*** Provided data ***

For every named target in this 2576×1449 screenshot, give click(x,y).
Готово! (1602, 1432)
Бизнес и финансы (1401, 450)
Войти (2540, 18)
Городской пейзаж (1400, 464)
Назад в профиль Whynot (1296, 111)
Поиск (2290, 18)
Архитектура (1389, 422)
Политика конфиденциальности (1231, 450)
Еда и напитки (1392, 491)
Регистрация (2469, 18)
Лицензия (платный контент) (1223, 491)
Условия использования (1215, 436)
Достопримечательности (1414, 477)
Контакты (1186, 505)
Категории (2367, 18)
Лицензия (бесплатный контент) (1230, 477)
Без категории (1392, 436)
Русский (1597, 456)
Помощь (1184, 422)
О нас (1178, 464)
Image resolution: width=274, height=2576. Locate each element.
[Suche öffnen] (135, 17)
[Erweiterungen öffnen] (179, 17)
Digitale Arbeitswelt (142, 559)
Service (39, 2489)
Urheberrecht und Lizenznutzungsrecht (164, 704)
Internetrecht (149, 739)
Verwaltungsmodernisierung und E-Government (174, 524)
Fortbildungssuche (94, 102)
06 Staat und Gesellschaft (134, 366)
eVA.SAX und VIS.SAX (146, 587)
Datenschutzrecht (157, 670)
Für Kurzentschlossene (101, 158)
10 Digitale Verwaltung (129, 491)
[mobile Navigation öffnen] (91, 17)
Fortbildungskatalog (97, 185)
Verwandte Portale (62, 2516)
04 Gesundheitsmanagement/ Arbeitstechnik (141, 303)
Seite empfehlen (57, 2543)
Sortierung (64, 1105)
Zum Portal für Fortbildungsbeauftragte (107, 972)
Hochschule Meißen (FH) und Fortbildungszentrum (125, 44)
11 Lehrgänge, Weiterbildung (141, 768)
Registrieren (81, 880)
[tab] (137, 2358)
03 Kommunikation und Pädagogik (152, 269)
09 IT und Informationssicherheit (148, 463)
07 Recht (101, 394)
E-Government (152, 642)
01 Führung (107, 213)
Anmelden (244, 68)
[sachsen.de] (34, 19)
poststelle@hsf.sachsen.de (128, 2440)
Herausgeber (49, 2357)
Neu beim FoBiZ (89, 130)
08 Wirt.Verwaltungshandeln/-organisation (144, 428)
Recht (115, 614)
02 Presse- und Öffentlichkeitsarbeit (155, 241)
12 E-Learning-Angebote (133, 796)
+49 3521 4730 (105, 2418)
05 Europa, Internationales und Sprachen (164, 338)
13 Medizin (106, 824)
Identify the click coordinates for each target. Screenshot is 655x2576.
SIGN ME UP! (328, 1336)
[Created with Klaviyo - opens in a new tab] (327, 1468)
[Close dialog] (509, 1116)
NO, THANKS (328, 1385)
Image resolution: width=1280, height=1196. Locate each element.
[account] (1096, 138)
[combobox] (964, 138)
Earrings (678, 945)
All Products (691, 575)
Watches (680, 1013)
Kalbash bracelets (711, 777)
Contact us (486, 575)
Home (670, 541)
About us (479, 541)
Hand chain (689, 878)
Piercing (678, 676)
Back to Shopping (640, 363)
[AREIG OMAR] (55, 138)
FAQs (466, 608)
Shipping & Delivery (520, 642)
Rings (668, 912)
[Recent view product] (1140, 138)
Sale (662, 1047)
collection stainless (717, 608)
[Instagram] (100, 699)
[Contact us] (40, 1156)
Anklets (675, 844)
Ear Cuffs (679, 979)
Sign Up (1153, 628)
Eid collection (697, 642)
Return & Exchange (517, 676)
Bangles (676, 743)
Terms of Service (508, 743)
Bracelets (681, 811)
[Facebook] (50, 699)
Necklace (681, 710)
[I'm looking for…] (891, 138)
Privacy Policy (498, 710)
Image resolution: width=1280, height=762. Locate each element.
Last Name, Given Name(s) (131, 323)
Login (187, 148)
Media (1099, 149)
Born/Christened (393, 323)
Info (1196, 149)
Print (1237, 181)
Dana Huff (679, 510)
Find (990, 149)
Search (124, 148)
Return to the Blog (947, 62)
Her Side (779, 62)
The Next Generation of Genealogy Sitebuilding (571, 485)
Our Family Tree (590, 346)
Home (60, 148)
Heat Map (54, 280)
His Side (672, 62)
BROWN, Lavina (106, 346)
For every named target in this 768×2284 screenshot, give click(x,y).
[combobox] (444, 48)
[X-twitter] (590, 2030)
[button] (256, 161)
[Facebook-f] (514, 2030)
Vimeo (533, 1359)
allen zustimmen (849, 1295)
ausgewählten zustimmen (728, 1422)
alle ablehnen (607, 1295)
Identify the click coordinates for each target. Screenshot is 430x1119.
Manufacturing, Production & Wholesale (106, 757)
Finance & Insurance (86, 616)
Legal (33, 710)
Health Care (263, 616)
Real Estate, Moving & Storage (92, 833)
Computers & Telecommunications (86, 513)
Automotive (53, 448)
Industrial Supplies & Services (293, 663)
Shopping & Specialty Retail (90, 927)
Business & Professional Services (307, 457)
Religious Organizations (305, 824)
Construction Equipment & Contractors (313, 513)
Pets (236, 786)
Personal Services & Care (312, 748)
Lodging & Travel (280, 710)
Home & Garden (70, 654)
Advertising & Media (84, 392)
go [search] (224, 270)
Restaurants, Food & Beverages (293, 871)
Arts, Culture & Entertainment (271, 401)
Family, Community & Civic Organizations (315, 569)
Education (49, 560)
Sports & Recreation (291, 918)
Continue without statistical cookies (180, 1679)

*** End of Provided data ***

• [What the task requires]:
Write out exactly the lines above between the line with "Достопримечательности (1414, 477)" and the line with "[mobile Navigation öffnen] (91, 17)", inclusive, and nothing beyond them.

• [Written reply]:
Достопримечательности (1414, 477)
Контакты (1186, 505)
Категории (2367, 18)
Лицензия (бесплатный контент) (1230, 477)
Без категории (1392, 436)
Русский (1597, 456)
Помощь (1184, 422)
О нас (1178, 464)
Image resolution: width=274, height=2576. Locate each element.
[Suche öffnen] (135, 17)
[Erweiterungen öffnen] (179, 17)
Digitale Arbeitswelt (142, 559)
Service (39, 2489)
Urheberrecht und Lizenznutzungsrecht (164, 704)
Internetrecht (149, 739)
Verwaltungsmodernisierung und E-Government (174, 524)
Fortbildungssuche (94, 102)
06 Staat und Gesellschaft (134, 366)
eVA.SAX und VIS.SAX (146, 587)
Datenschutzrecht (157, 670)
Für Kurzentschlossene (101, 158)
10 Digitale Verwaltung (129, 491)
[mobile Navigation öffnen] (91, 17)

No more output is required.